- EXERCISE OBJECTIVE
Repeat only what runs from the line with "Open the Sourcegraph home via logo icon" through the last line of the data below, both included, keeping every word as it is and leaving out the pictures.

- EXTRACTED RECORDS
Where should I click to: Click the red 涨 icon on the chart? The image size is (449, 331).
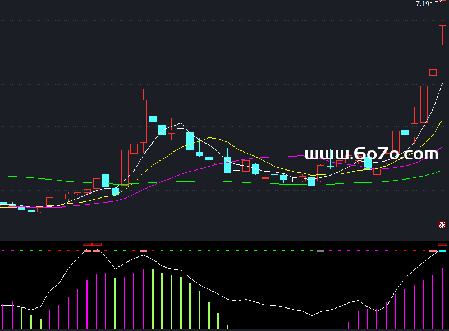(x=442, y=225)
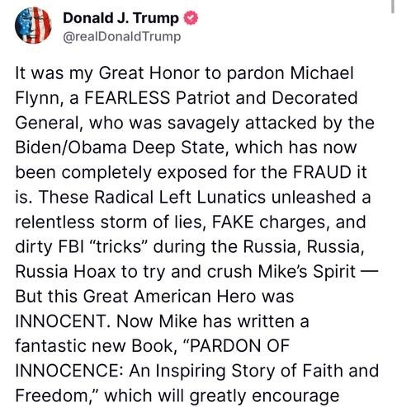Screen dimensions: 397x407
Task: Click the phrase Biden/Obama in the post
Action: [71, 147]
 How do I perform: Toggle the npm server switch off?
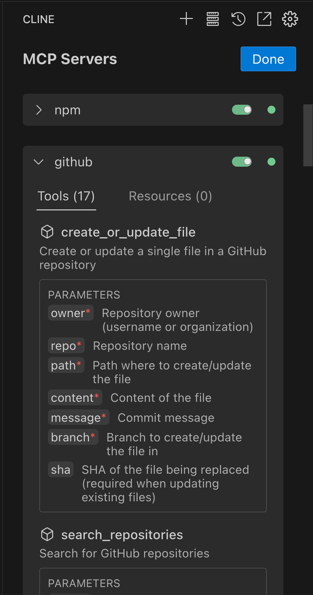[x=242, y=110]
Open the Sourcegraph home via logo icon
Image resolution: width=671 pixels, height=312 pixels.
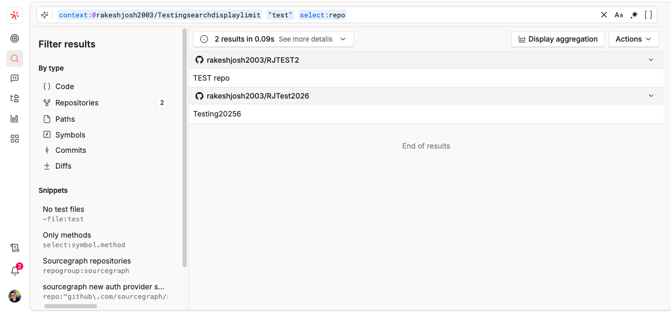click(14, 15)
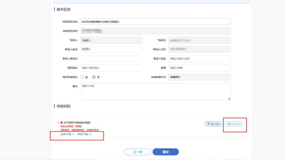
Task: Select 是 for 是否快递送达
Action: 82,77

- EXERCISE ANSWER
Open the Sourcegraph home via logo icon
Image resolution: width=671 pixels, height=312 pixels.
click(14, 15)
Task: Select 是 for 是否快递送达
Action: 82,77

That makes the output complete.